Last updated: July 5, 2023

Last run: July 5, 2023

**Additional filtering based on data (as described in the published study)**

## Unreviewed science in the news: The evolution of preprint media coverage from 2014-2021


Juan Pablo Alperin

**Related Publication:**
Fleerackers, A., Shores, K., Chtena, N. & Alperin, J.P. (2023). Unreviewed science in the news: The evolution of preprint media coverage from 2014-2021. *bioarxiv*. 

**Related Dataset:**
Alperin, Juan Pablo; Fleerackers; Shores, 2023, "Data for: Unreviewed science in the news", https://doi.org/10.7910/DVN/ZHQUFD, *Harvard Dataverse*

In [1]:
import pandas as pd

## Preprint filtering

In [2]:
df = pd.read_csv('data/top outlets/preprints_mention_details_with_dates.csv')

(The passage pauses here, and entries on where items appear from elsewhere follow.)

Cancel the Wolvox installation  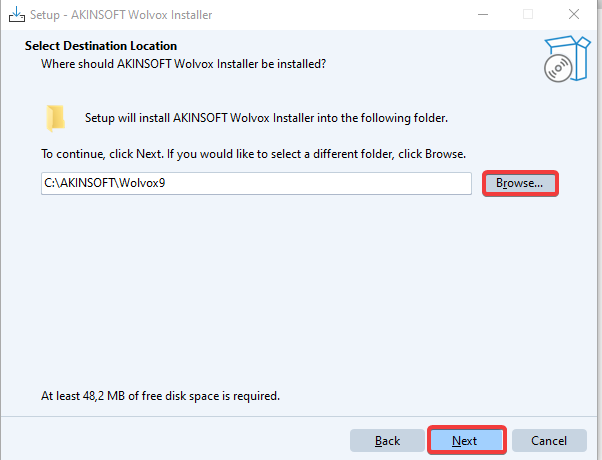(x=549, y=440)
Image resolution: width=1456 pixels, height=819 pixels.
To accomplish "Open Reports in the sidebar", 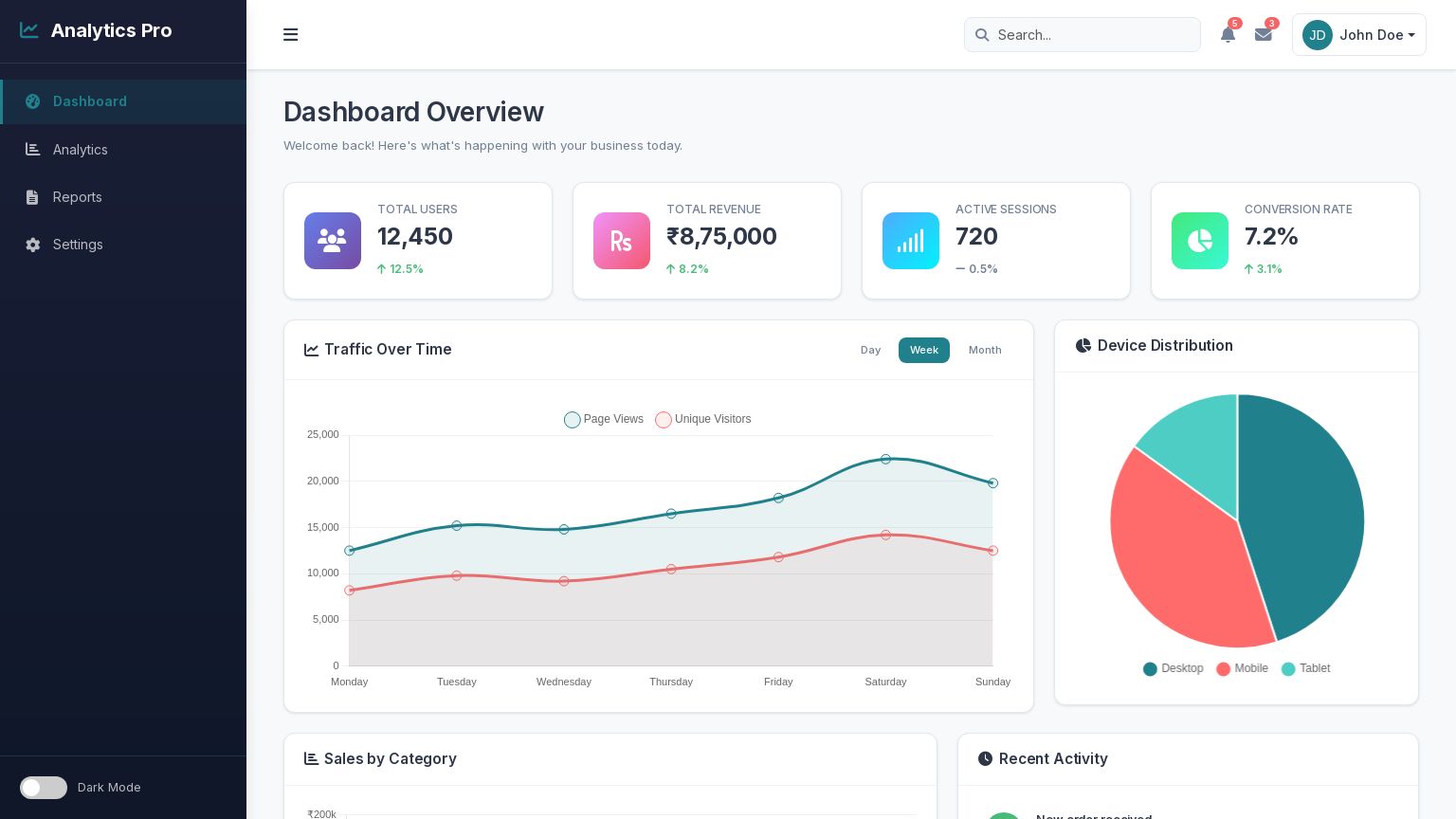I will click(x=77, y=197).
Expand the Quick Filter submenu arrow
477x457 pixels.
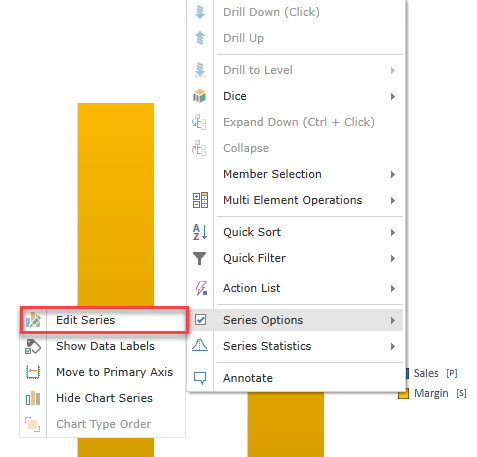click(x=393, y=258)
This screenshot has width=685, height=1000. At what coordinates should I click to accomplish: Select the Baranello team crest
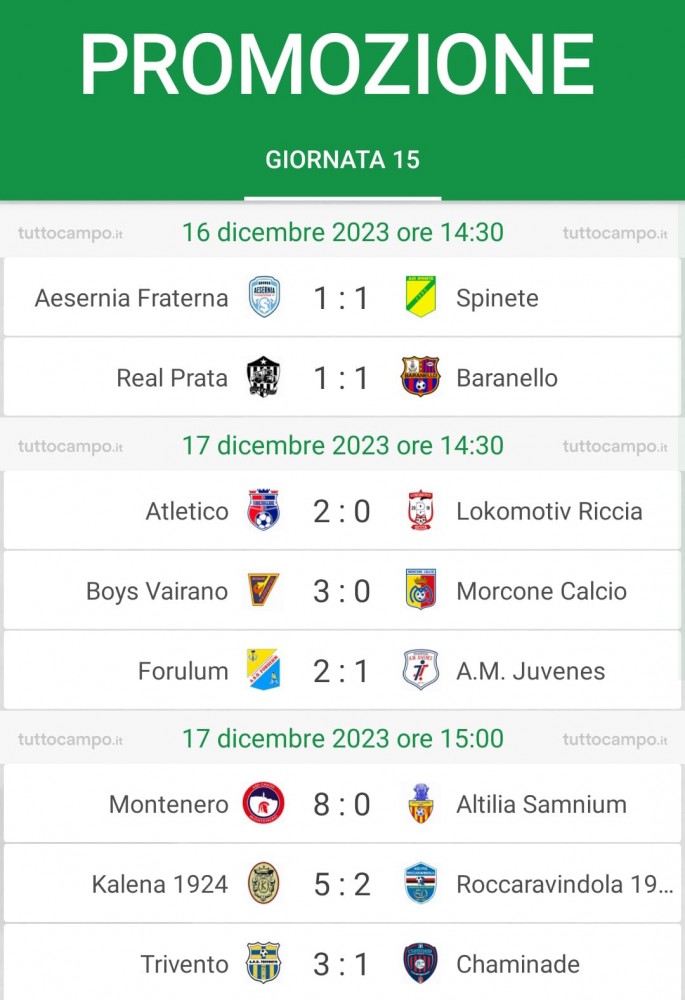tap(420, 376)
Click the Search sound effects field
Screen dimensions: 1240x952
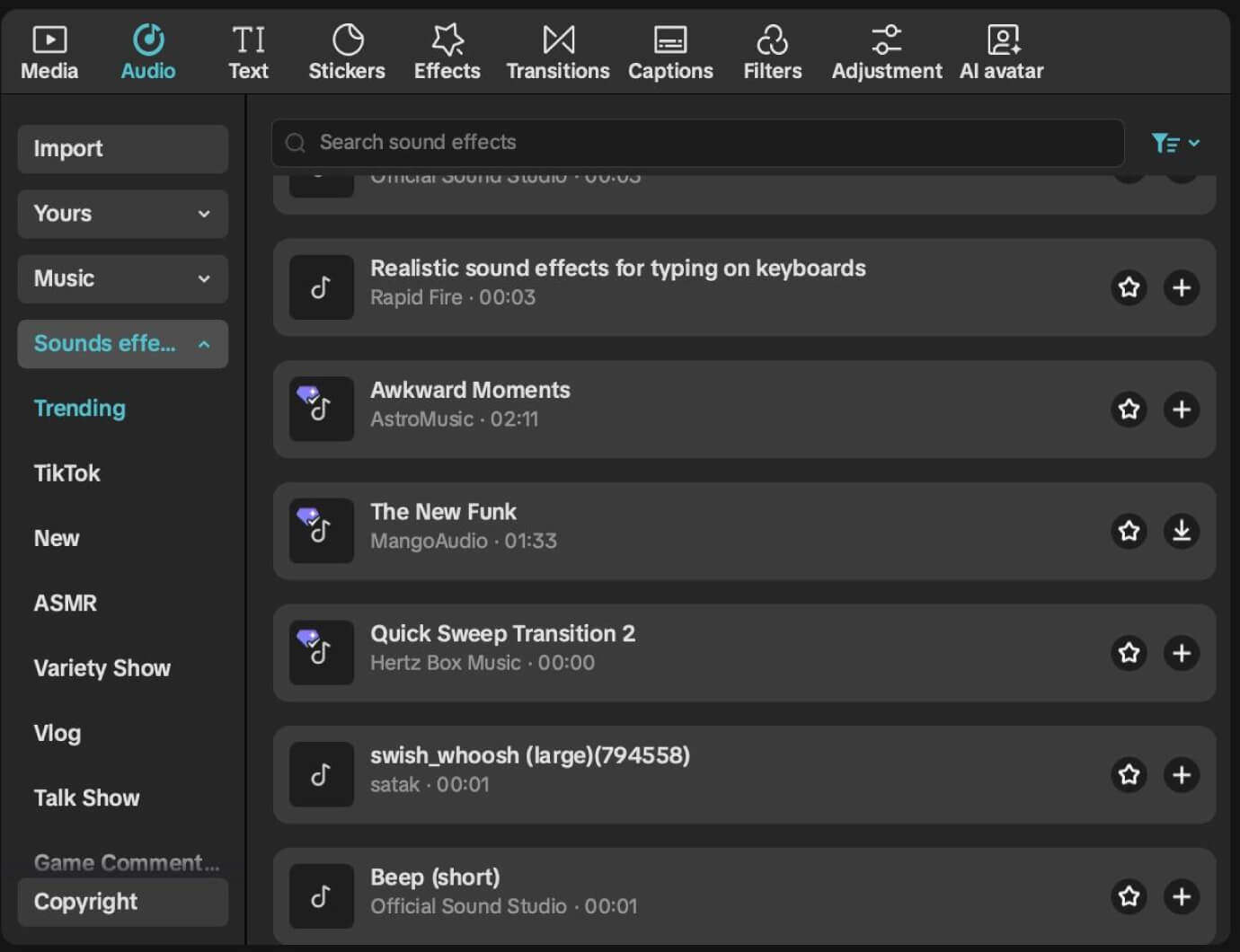tap(697, 143)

df['posted_on'] = pd.to_datetime(df.posted_on)

df['best_published_pub_date'] = pd.to_datetime(df['best_published_pub_date'])
df['best_preprint_pub_date'] = pd.to_datetime(df['best_preprint_pub_date'])

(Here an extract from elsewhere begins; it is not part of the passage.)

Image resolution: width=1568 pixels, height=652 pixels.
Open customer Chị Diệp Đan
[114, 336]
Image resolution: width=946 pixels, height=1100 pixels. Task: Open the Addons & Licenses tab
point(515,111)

preprints_original = df.copy()

In [3]:
N = df.shape[0]
print("{:,}".format(N))

40,039


In [4]:
# Remove everything before 2013 that appeared from problematic dates
df = df[df.best_preprint_pub_date >= '2013']

In [5]:
print("{:,}".format(N-df.shape[0]))
N=df.shape[0]

3,619


In [6]:
# filter those that appear to actually be postprints, not preprints
df = df[(df.best_published_pub_date.isnull()) | (df.best_published_pub_date > df.best_preprint_pub_date)]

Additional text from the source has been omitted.